3. What does it mean when we say we “will develop the best standards in the nation?” 

Define the word “best” in this context. Does this mean the easiest standards or the hardest ones? The fewest or the most? The most rigid or the most flexible? The PASS standards have been described as “a mile wide and an inch deep.” I understand what this means, but do we now move to 1/2 mile wide and two inches deep. How many standards are enough to be the best? Up to a few months ago, Dr. Barresi believed that the common core standards were the best.

I think we can all agree we would like academic standards that are clear, concise, and coherent. After that, we will start to disagree.

If we want to have the most rigorous standards, that’s easy. We simply ignore research on child development and academic readiness and mandate that all seventh grade students complete Algebra I, read Beowulf, and write expository essays on the effect of climate change on the migration patterns of the Great Northern Owl, among other things. Oops, sorry—I forgot we can’t talk about climate change in Oklahoma. It’s certainly not part of our values. Notice how emotional things can get with the mere mention of a controversial topic like climate change or evolution?

According to the reformers, if our standards are adequately rigorous, and we refuse to water them down for anyone, then everyone will be guaranteed educational equity. Thereby, by fiat, everybody will achieve equal excellence.

To reformers, it works like this:  if a child struggles to clear the high bar at five feet, we can turn her into a world-class jumper by raising the bar to six feet and yelling, “jump higher.” This is a ridiculous proposition, but at the very least, the reformers will be able to use her poor performance to punish her coach. Again, standards assume that all kids are essentially the same. This is a fallacy.

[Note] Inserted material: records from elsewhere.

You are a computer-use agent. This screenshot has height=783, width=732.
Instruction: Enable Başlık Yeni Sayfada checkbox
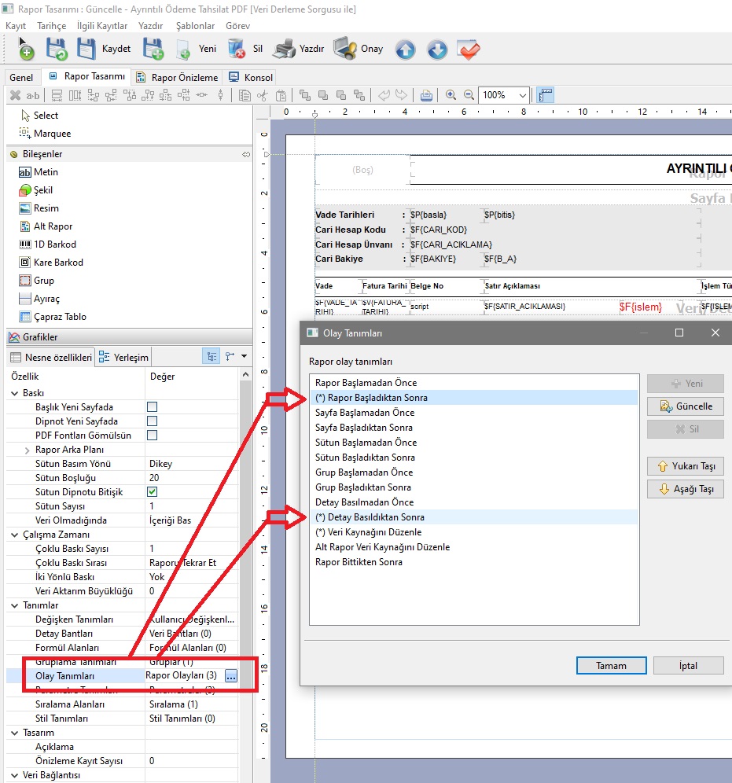153,407
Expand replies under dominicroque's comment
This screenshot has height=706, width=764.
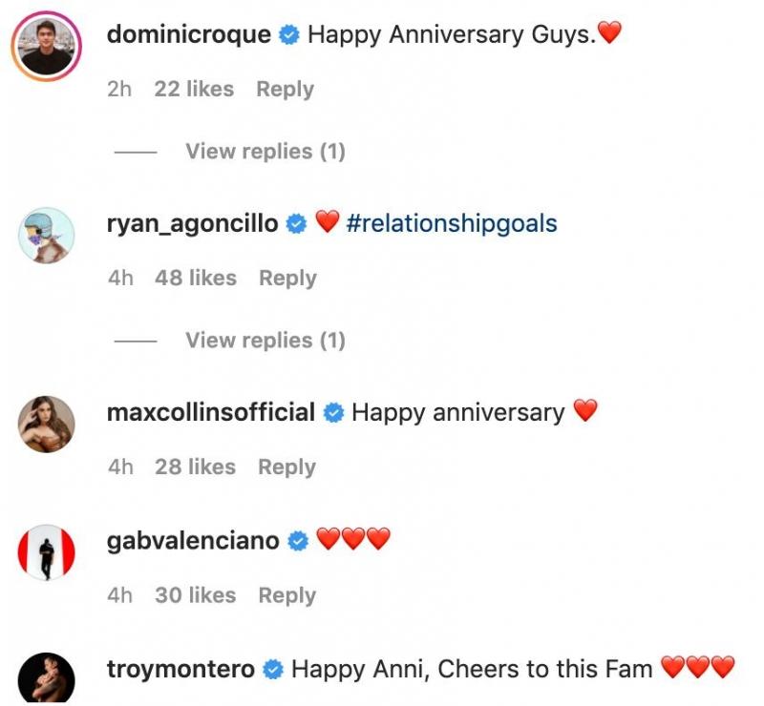pos(265,152)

The bottom line: creating the best, most rigorous standards in the name of excellence for all— raising the bar for high school graduation— is at best an empty promise; at worst, it is criminal malfeasance.

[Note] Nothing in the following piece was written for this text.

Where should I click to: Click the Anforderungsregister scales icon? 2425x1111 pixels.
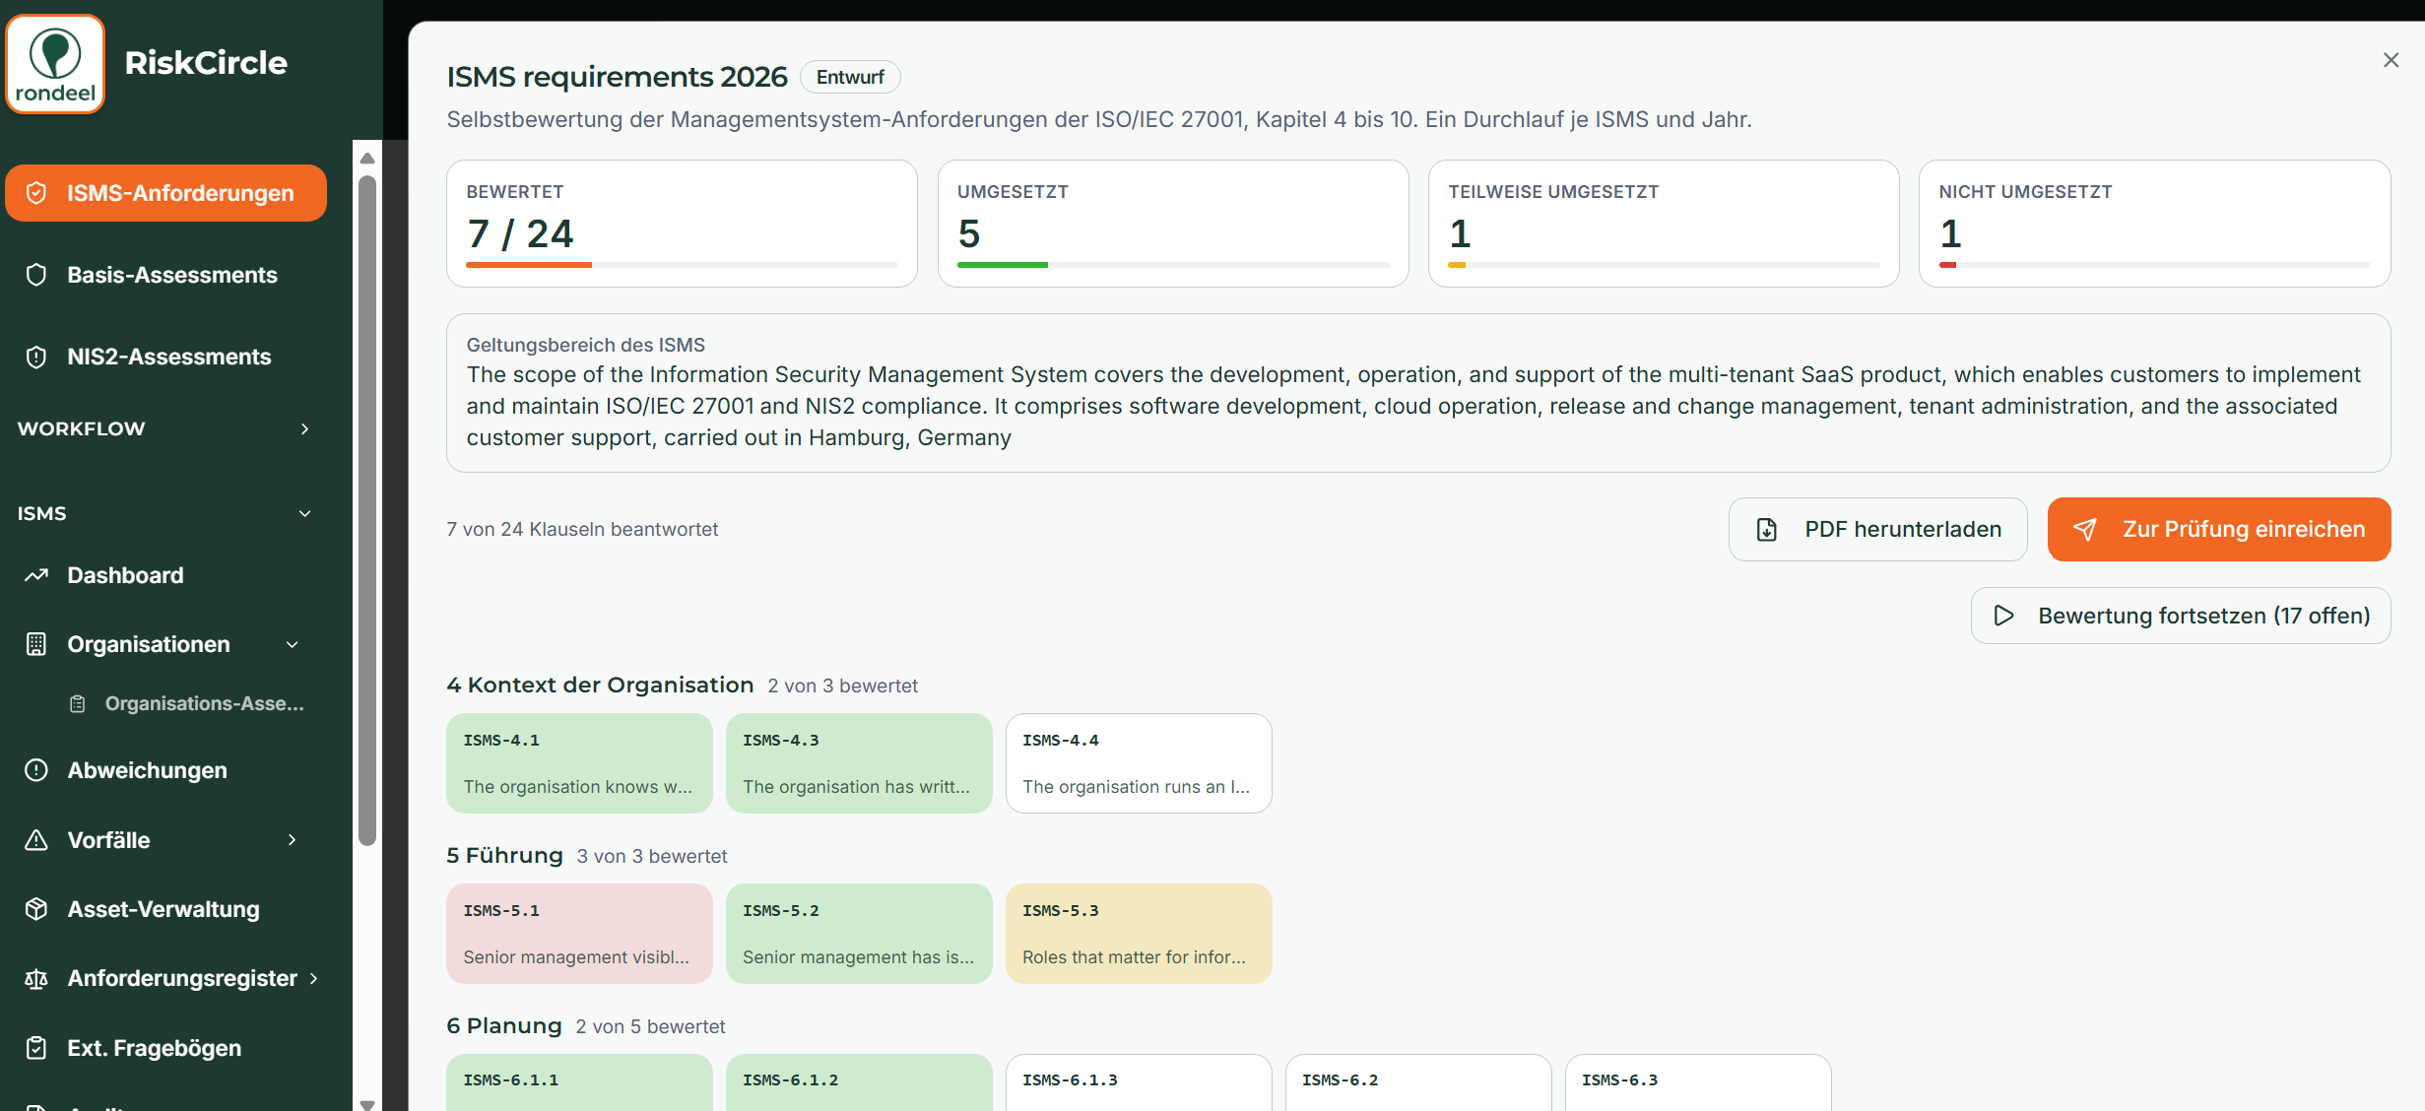36,979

As author Susan Ohanian states in her book, One Size Fits Few, “handing out standards in the name of preparing everyone to meet the high skills that will be demanded for employment in the twenty-first century is as cynical as handing out menus to homeless people in the name of eradicating hunger.” I will discuss this more in my next post as well as delving into the  most important questions relative to the setting of new academic standards:

How do any set of academic “standards” help those students who are “non-standard?”

What happens to students who fail to meet whatever standards we set?

Who benefits from new academic standards?

Thank for reading and being part of the conversation.